- [Exercise brief]:
Repeat the lines from the one containing "Image resolution: width=1250" through the last line of the data, exactly, pictures omitted.

(Source records)
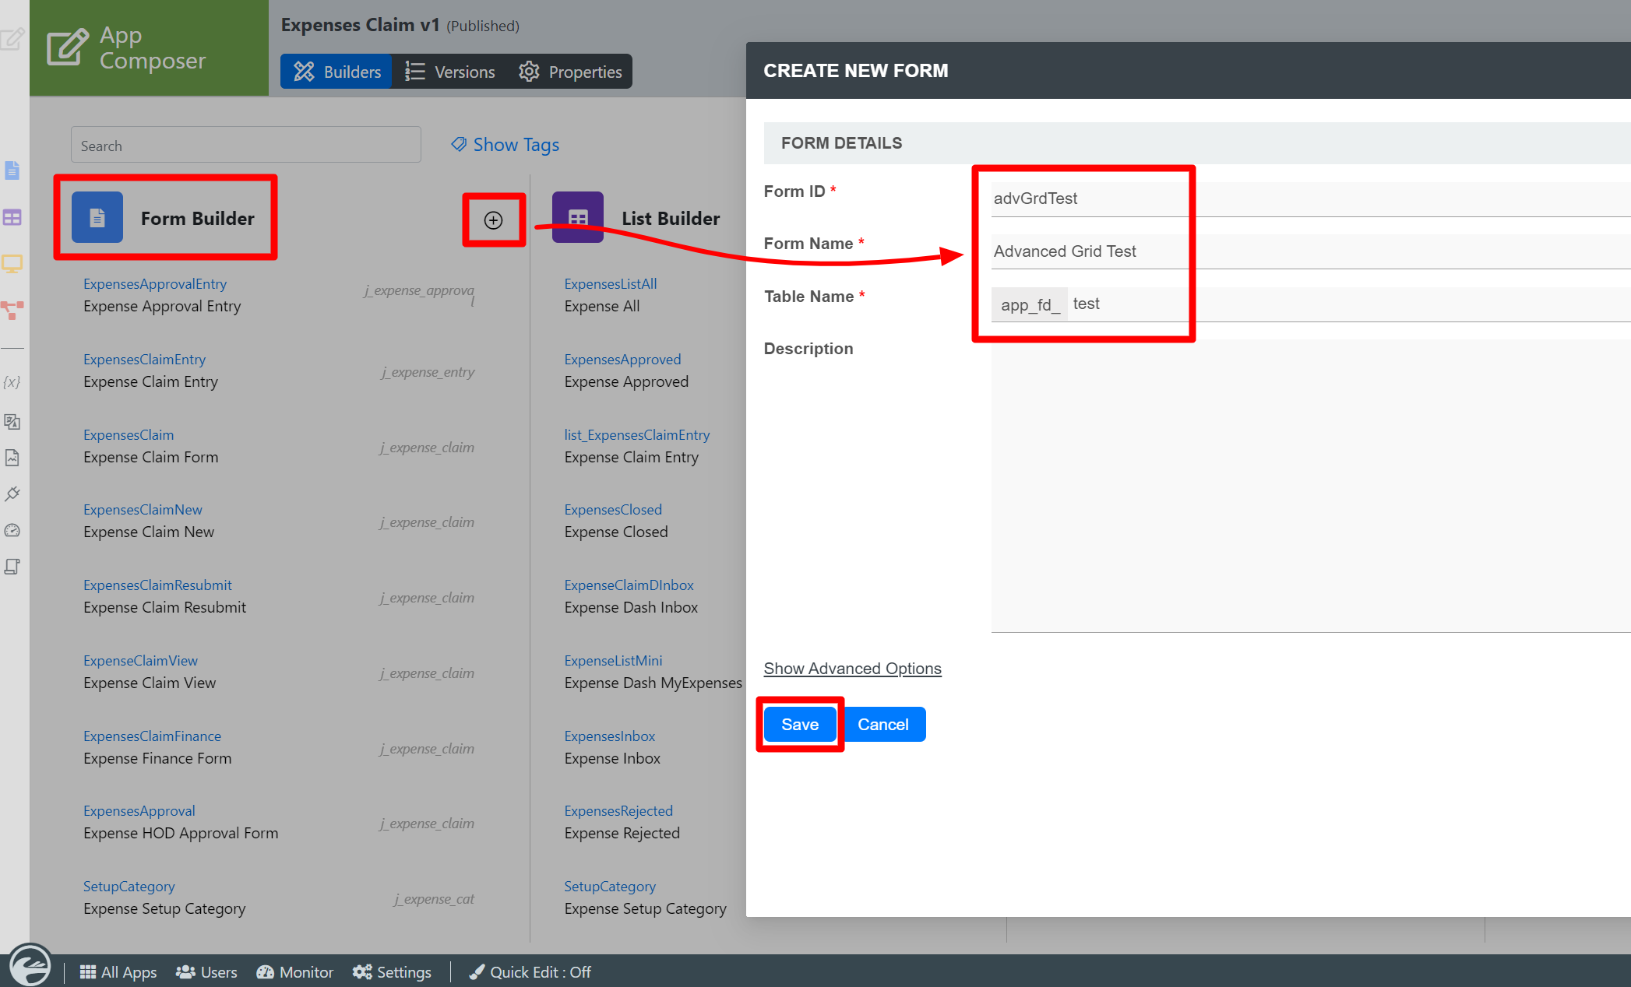Open the performance gauge sidebar icon
This screenshot has width=1631, height=987.
coord(12,531)
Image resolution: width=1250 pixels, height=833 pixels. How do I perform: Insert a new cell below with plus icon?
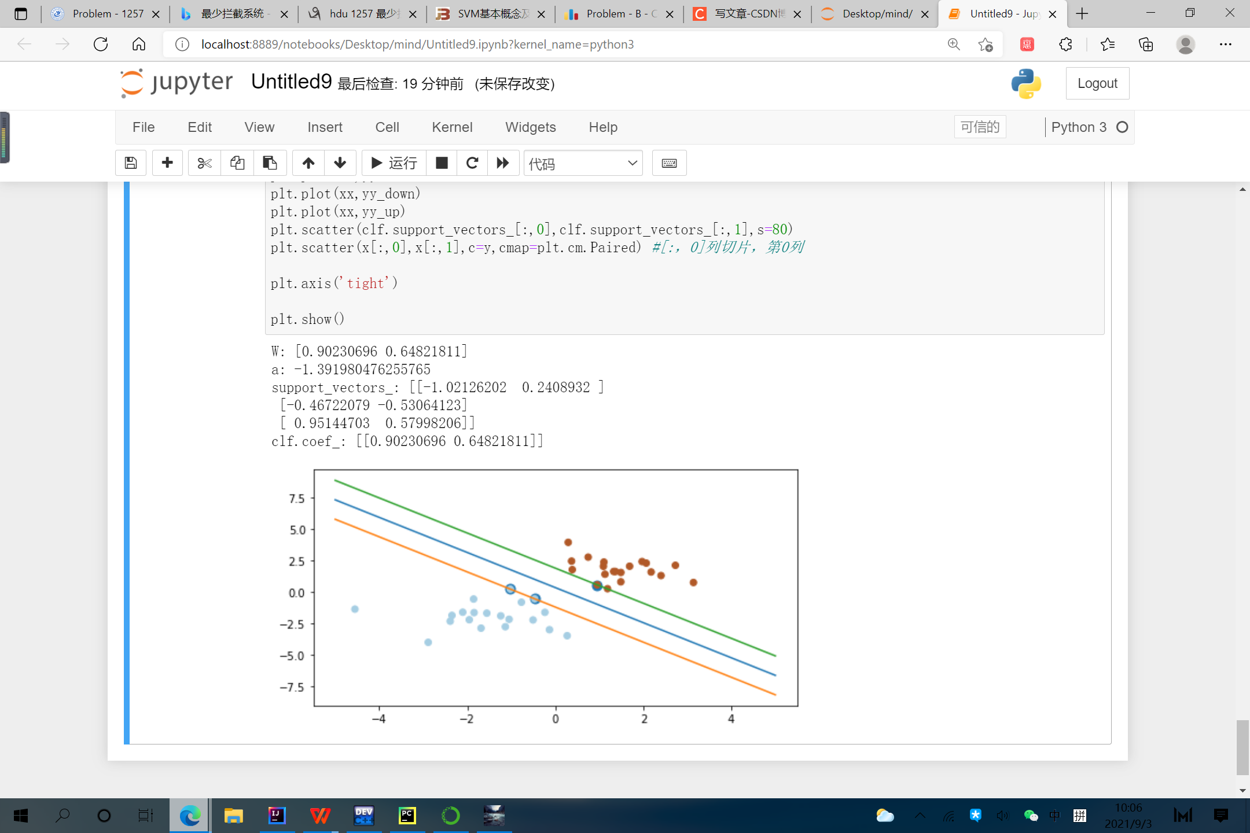pos(167,163)
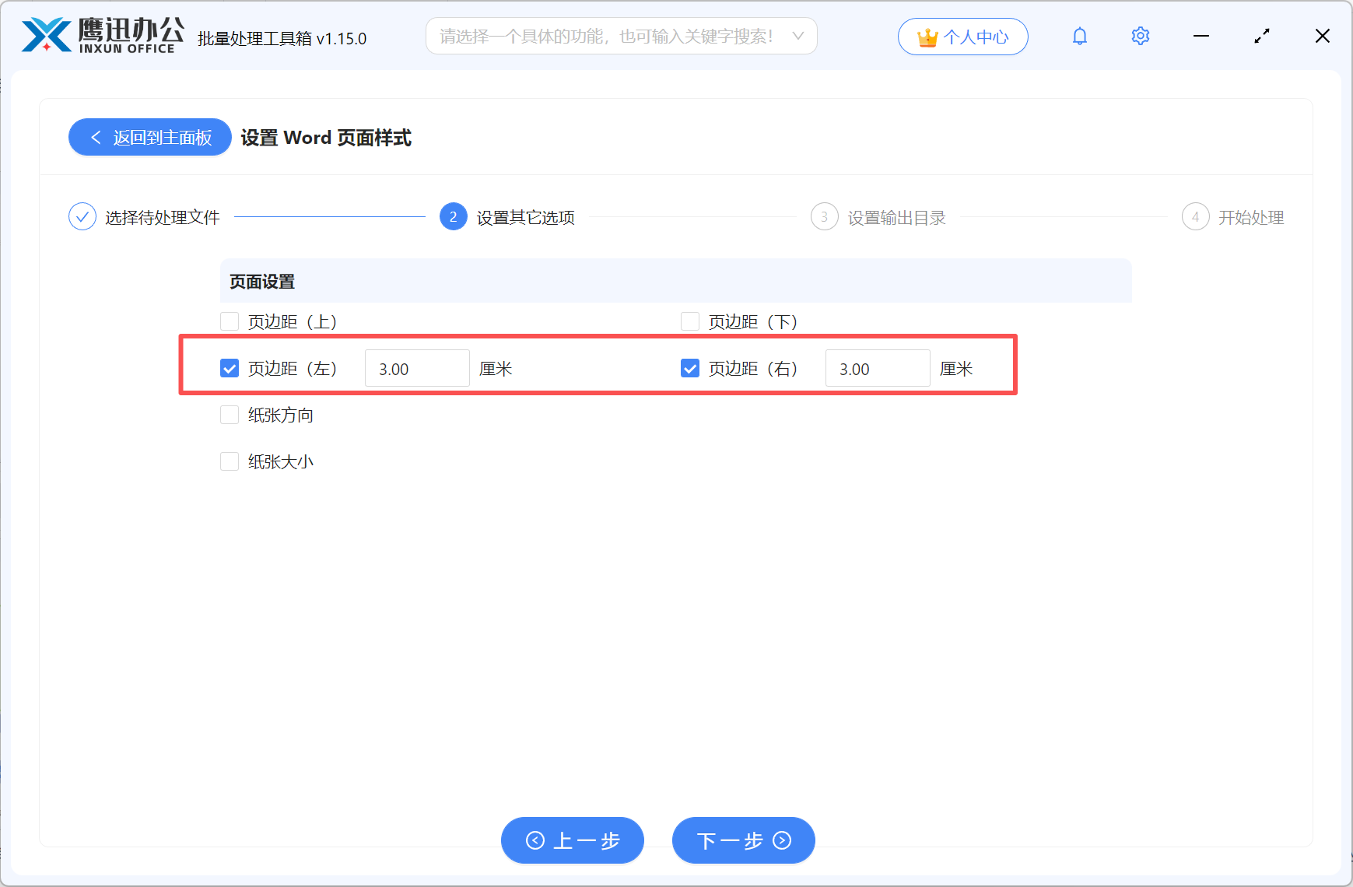Toggle the 纸张大小 option

coord(230,461)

- [Task solution]:
Image resolution: width=1250 pixels, height=833 pixels. How do I perform: Insert a new cell below with plus icon?
pos(167,163)
Toggle the 纸张大小 option

coord(230,461)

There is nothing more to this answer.